* _ASSIGNMENT_
Each record must be output exactly and in full.

START RECORDS PROVIDED

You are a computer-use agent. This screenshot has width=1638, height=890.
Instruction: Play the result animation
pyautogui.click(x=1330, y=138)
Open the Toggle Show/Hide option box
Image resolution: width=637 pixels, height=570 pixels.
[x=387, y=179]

END RECORDS PROVIDED

* _ANSWER SPACE_
You are a computer-use agent. This screenshot has width=1638, height=890.
Instruction: Play the result animation
pyautogui.click(x=1330, y=138)
Open the Toggle Show/Hide option box
Image resolution: width=637 pixels, height=570 pixels.
[x=387, y=179]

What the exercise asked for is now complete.